You mean using same road cars would use for buses, while optionally removing extra lanes, is less green and cheap than building and maintaining 18-lane monstrosities in the middle of nowhere?
What? Cars per length? What is this unit of? Some wierd linear density? I'm saying that that 18-lane abominations are built only for no other reason than driving cars. You say that car infrastructure is cheap, especially in rural areas, but you seem to ignore(intentionally or not) most expensive and destructive part of it. Which happens to go through rural areas. Or you can name abomination that is purely within city limits?
And public transit just doesn't need this abomination. Public transit works fine even with one lane per direction. Or track if we are talking about trains.

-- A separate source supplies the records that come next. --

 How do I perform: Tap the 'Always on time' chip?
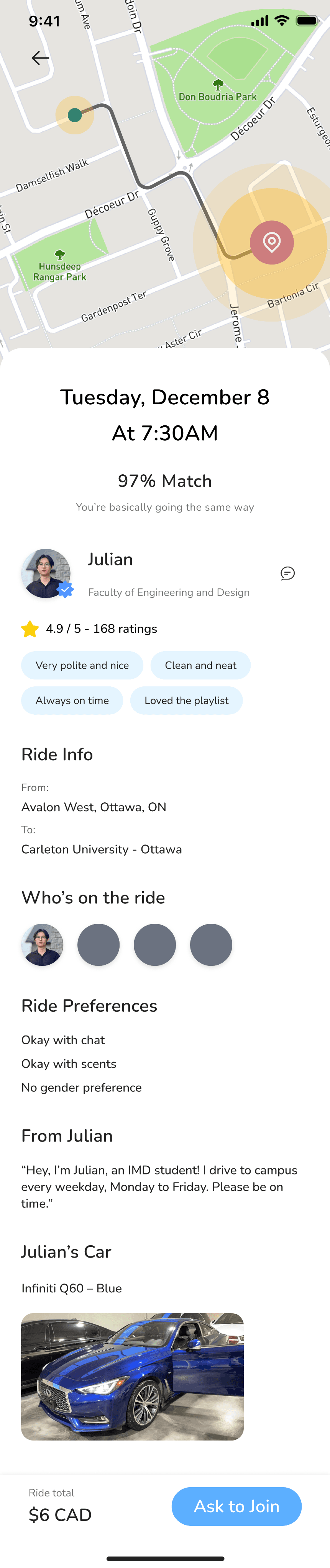click(x=72, y=701)
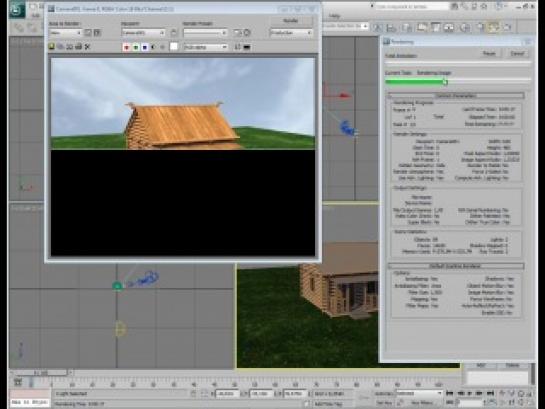Image resolution: width=545 pixels, height=409 pixels.
Task: Toggle the green channel display
Action: coord(136,47)
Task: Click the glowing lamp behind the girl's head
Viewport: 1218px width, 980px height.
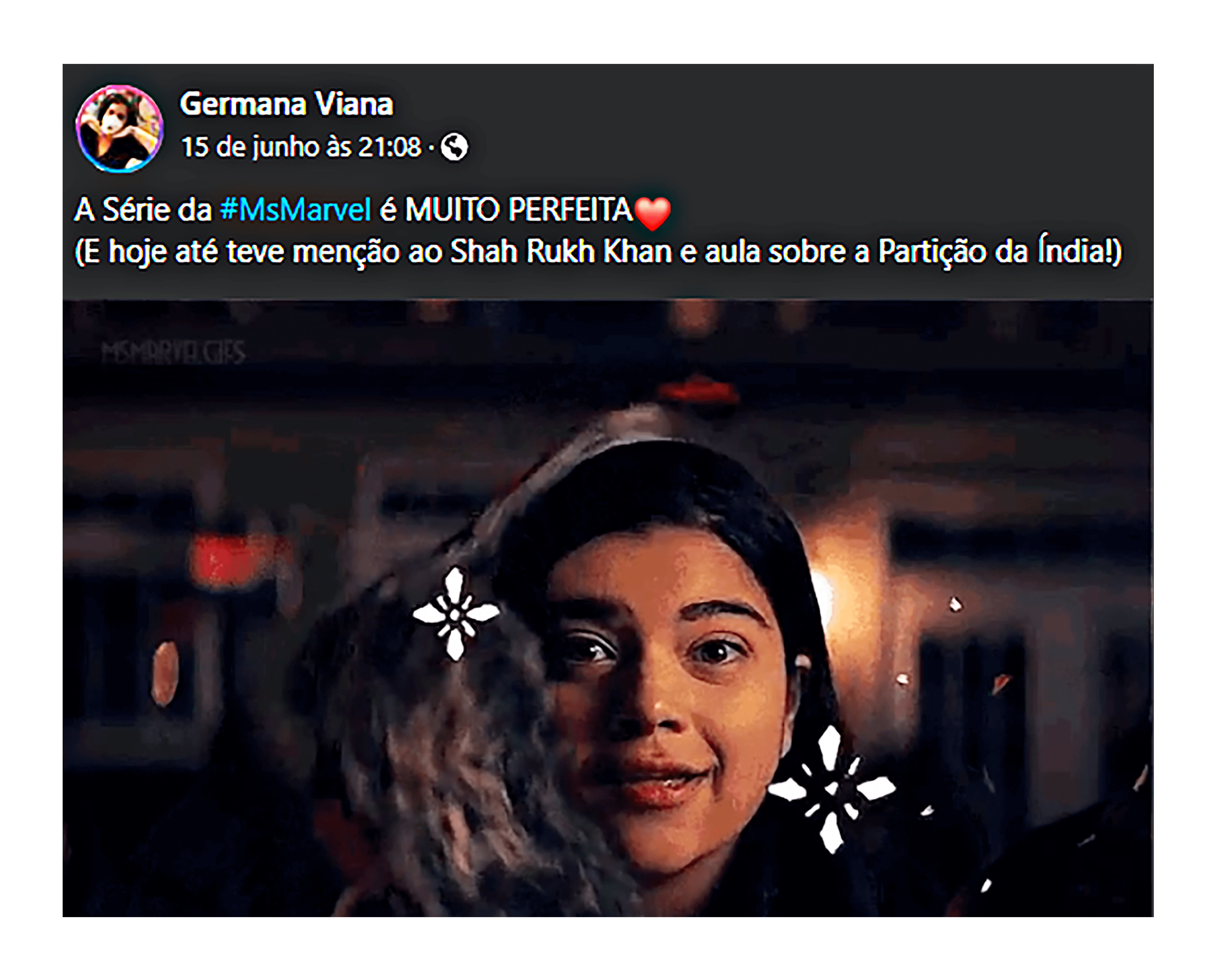Action: pos(820,593)
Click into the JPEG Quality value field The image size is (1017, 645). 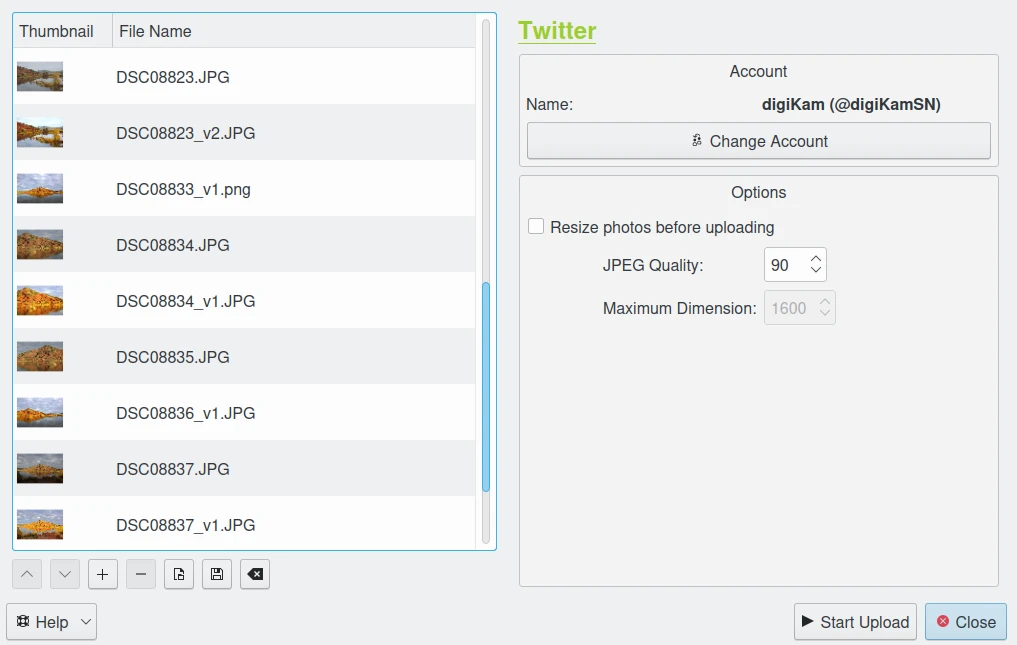tap(784, 265)
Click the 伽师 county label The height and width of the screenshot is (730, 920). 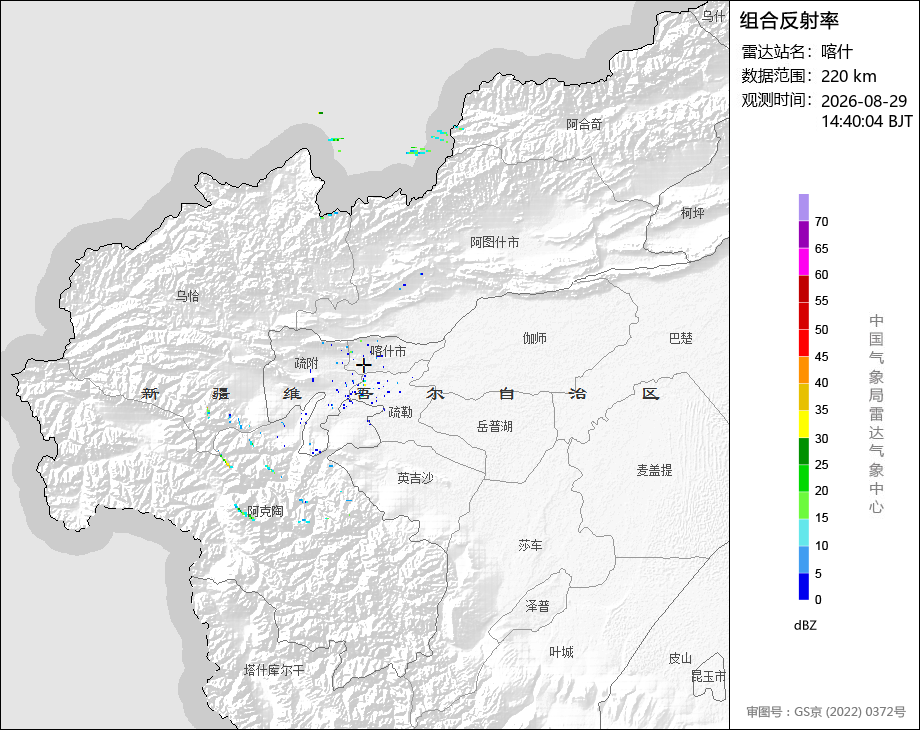535,338
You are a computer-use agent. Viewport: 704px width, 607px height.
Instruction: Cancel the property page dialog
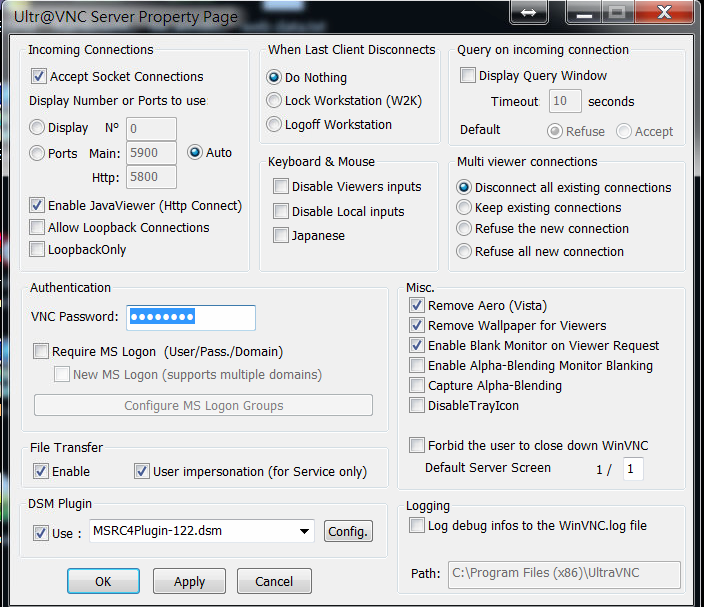click(x=274, y=581)
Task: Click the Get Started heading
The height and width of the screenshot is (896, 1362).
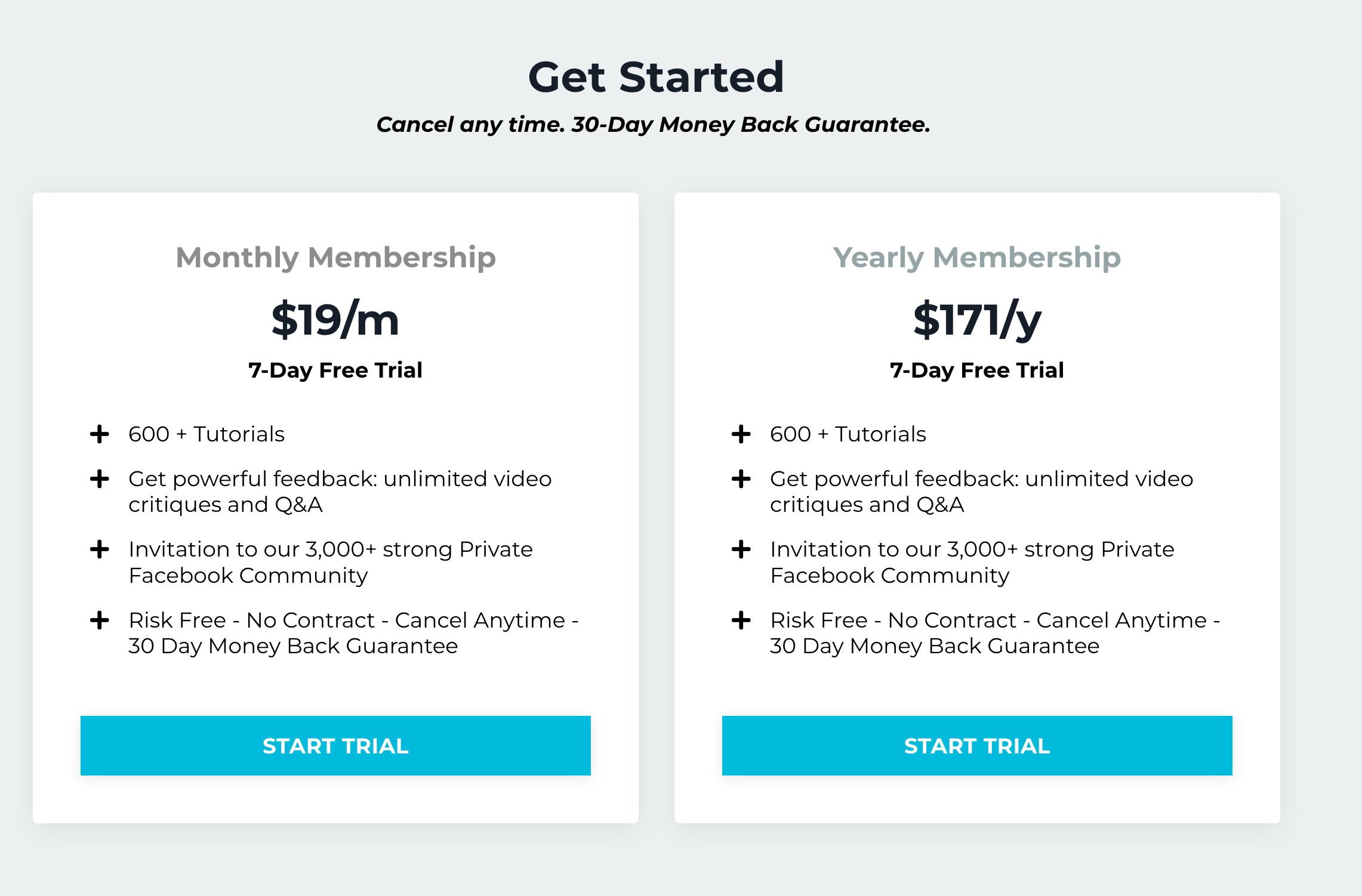Action: [656, 78]

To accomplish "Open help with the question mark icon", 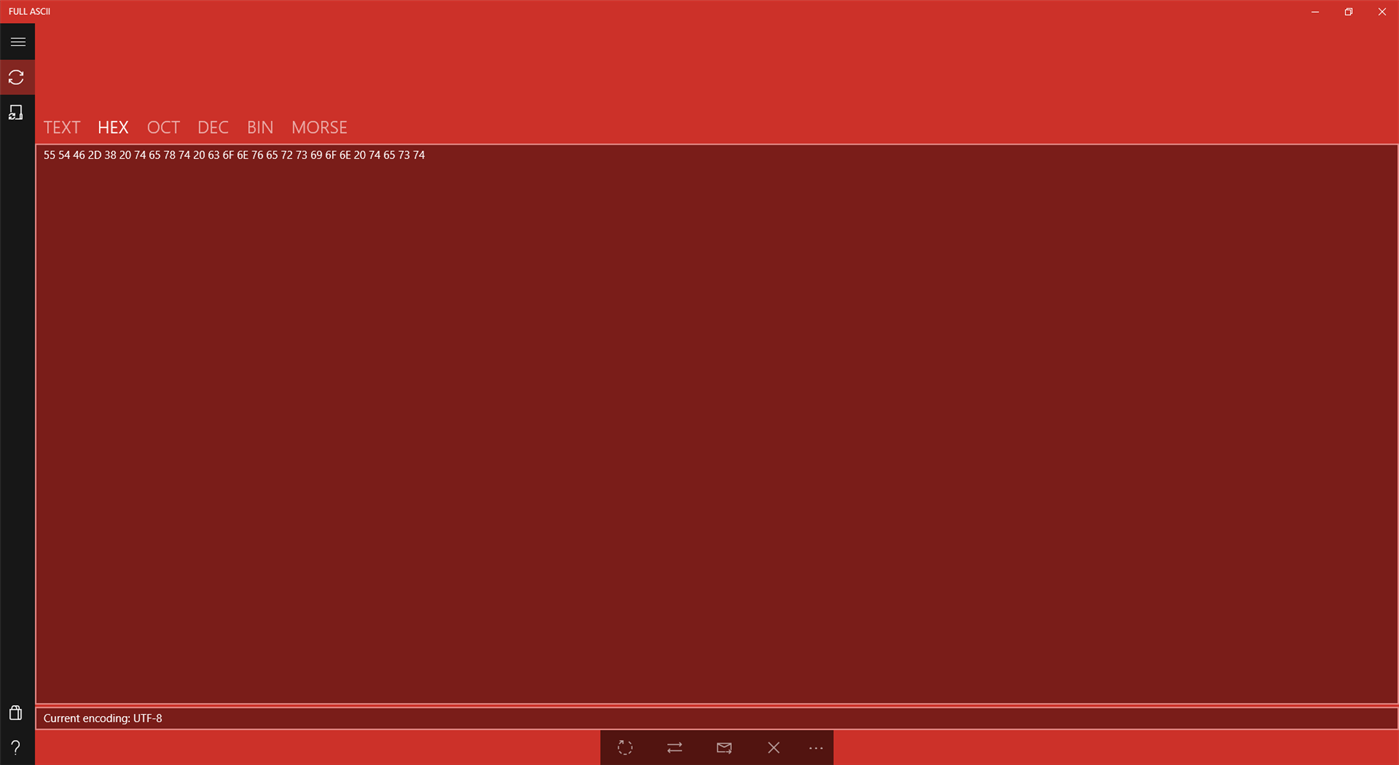I will (15, 746).
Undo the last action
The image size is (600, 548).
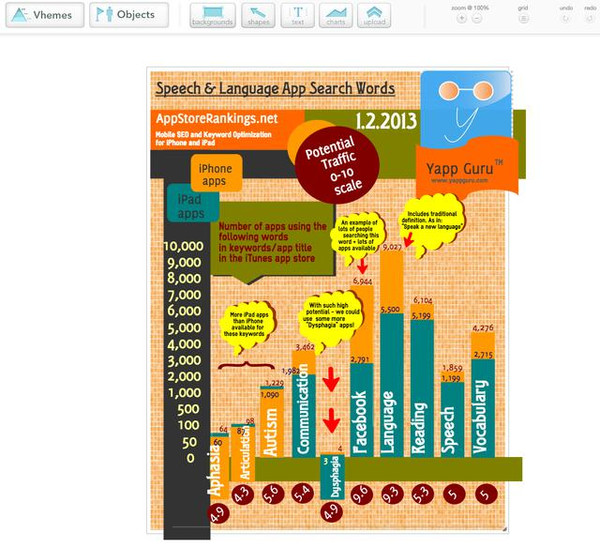click(566, 19)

You said sentence that has no clear meaning. Per km of what? Per average distance between houses? Per average distance those cars travel? Or you want to say rural areas require more car infrastructure per car? If so, then this is close to what I was trying to say.
I reread entire convo. This started from
If you live in rural areas with really low density it is often cheaper and greener to not build mass transit systems there.
And if you are not the only person living in that area, then public transport WILL be greener. One car for two people is more efficient than two cars for two people, one car for four people is more efficient and one minivan for eight people is more efficient than two cars for four people. And minivan is just few steps awa from bus.
And again, less total amount of cars means less car infrastructure needs to be built and maintained, which means less money spent.